ナグ・ハマディ文書U 福音書 岩波書店 荒井献・大貫隆 小林稔・筒井賢治 訳

【 フィリポによる福音書 】

§33「父」と「子」は単純な名前である。聖霊は二重の名前である。
なぜなら、それら(父と子)はあらゆる場所にあり、上方にあり、下方にあり、
隠されたものの中にあり、明らかなものの中にあるが、
聖霊は啓示の中にあり、下方にあり、
隠されたものの中にあり、上方にあるからである。

§125bそれ(寝室)が隠されている間は、悪が働かない。
しかし、それ(悪)は聖[霊]の種子の間から取り去られたわけではない。
彼らは邪悪の奴隷となっている。
だが、もしそれが明らかにされるとき、そのときには、
完全なる光が[あ]ら[ゆ]るものの上[に]流れ出るだろう。
そしてその中にいるすべての者は塗[油を受けるだろ]う。
そのときには、奴隷たちは自[由]となるだろう。
[また]縛られた者たちは解放されるだろう。

§92しかし、生命の木は楽園の中央にあった。
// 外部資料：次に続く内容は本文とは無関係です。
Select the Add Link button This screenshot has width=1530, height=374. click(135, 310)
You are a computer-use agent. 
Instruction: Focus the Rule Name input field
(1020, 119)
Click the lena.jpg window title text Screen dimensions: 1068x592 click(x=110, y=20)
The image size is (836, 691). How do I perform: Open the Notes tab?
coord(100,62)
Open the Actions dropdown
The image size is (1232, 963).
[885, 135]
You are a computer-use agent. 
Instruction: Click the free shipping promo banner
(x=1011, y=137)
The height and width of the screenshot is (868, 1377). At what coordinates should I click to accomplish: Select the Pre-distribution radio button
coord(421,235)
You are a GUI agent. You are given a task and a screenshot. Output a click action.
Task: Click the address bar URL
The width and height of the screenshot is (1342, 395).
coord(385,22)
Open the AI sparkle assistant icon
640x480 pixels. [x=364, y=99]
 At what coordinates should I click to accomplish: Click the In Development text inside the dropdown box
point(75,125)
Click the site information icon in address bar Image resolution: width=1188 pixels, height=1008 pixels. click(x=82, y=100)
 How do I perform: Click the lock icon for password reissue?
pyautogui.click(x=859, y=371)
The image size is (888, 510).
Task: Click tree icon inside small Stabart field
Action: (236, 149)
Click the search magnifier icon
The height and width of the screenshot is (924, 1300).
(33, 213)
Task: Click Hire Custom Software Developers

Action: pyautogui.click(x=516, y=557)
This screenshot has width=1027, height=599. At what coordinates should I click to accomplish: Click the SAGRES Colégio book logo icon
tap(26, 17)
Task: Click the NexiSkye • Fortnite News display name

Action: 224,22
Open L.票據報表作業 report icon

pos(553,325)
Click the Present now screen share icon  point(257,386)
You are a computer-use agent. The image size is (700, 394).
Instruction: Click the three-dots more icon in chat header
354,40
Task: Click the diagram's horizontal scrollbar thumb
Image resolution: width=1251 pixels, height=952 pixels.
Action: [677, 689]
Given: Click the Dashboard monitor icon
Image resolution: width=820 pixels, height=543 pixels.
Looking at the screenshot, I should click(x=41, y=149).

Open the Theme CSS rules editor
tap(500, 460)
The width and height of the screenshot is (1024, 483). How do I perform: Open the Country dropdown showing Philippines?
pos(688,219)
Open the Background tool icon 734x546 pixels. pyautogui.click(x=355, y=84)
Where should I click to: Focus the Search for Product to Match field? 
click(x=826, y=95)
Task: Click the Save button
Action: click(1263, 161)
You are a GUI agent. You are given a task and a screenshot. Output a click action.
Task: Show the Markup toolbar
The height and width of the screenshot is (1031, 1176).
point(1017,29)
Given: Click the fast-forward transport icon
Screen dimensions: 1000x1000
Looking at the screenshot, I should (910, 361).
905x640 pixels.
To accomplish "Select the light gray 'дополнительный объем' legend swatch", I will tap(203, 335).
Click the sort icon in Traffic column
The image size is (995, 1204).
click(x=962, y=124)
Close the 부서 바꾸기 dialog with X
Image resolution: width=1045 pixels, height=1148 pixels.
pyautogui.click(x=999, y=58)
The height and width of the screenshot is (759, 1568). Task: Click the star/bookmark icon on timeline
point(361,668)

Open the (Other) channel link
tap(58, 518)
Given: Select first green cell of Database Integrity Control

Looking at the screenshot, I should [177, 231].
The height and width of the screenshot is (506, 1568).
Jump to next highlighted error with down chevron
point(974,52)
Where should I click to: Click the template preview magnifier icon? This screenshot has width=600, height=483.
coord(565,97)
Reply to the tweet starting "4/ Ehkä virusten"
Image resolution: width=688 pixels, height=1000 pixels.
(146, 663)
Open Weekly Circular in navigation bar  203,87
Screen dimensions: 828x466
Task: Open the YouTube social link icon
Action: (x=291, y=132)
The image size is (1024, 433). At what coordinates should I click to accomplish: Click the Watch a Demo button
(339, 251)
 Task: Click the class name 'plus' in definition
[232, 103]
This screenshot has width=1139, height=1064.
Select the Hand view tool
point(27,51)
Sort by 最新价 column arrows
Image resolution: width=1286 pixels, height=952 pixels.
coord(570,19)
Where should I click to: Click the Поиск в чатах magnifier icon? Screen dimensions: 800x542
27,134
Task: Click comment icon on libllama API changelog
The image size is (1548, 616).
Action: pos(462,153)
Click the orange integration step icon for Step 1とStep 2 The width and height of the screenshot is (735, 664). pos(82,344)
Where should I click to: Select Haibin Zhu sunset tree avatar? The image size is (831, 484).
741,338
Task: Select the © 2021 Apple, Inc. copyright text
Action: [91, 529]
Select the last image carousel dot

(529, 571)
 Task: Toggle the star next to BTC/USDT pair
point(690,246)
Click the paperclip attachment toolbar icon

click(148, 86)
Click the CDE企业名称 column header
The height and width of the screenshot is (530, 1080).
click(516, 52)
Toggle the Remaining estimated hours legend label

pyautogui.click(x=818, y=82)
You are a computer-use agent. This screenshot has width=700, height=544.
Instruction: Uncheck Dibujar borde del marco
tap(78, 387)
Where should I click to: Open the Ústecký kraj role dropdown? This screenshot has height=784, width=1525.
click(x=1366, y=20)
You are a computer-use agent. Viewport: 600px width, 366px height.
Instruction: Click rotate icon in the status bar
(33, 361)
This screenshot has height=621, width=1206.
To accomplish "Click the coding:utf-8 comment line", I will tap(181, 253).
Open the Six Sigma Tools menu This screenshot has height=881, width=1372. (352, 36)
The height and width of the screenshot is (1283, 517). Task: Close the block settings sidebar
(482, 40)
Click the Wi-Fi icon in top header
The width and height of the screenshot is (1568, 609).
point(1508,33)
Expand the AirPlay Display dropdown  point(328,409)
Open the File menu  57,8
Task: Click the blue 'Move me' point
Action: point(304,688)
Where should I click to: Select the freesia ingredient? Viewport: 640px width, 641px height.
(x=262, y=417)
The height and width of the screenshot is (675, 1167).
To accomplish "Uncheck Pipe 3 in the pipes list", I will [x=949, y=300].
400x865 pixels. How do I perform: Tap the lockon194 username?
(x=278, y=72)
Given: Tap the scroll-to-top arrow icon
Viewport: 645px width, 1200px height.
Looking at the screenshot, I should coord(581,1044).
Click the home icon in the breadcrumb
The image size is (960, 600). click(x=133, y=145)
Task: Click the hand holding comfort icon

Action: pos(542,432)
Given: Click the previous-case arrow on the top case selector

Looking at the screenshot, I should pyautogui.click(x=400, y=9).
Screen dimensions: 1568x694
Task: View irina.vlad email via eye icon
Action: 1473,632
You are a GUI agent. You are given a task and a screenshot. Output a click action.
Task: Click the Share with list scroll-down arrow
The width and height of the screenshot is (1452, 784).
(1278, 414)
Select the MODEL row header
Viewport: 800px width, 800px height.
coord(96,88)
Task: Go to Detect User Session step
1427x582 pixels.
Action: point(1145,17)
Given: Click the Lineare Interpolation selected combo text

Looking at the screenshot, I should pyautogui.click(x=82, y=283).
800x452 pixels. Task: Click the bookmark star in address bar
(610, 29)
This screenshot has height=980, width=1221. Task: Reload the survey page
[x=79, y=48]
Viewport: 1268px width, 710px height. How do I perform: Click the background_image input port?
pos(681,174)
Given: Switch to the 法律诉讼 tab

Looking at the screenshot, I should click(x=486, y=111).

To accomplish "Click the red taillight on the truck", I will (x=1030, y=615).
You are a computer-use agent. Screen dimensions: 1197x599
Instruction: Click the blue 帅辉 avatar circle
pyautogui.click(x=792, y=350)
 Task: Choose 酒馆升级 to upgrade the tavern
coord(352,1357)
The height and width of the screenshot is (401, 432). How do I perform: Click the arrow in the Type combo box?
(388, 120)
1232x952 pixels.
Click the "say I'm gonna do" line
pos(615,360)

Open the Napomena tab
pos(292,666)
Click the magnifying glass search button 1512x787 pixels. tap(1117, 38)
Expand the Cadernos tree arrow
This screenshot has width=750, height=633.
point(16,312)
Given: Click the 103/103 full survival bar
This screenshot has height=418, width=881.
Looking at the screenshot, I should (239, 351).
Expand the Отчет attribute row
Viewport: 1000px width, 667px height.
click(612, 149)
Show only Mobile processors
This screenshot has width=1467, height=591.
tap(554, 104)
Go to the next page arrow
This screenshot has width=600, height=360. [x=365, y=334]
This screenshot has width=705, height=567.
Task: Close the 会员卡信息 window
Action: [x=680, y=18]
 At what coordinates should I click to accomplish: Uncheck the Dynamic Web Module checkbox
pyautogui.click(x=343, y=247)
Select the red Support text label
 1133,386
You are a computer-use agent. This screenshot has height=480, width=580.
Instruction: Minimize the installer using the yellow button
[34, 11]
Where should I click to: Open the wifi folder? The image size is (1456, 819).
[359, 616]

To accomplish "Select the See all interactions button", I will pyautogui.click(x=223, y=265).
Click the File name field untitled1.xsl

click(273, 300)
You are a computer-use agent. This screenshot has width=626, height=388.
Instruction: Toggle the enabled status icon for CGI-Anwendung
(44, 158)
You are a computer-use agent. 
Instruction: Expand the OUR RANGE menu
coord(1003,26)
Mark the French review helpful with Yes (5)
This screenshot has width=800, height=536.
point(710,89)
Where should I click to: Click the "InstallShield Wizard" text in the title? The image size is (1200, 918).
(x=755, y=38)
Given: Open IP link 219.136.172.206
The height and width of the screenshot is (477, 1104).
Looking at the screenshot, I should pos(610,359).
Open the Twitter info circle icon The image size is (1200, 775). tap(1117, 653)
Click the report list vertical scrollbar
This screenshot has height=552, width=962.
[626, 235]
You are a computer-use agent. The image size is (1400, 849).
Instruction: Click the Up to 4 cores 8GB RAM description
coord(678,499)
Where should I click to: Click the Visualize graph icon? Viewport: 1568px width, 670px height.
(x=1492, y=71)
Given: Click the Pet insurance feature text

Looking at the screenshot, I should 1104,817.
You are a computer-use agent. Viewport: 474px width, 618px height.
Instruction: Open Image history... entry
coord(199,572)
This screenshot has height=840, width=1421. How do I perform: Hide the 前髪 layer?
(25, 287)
また、オリーブの木も。
その(オリーブ)木から塗油の油が生じ、その塗油から復活が〈生じたのである〉。
§90a「人はまず死に、それから甦[るであ]ろう」と言う者たちは間違っている。
もし、人が初めに、生きている間に復活を受けなければ、
死んだときに何も受けないだろう。

§90b洗礼についても人々は全く同様に語って、次のように言っている、
「洗礼は大いなるものである。
なぜなら、もし人がそれを受けると、生きるであろうから」と。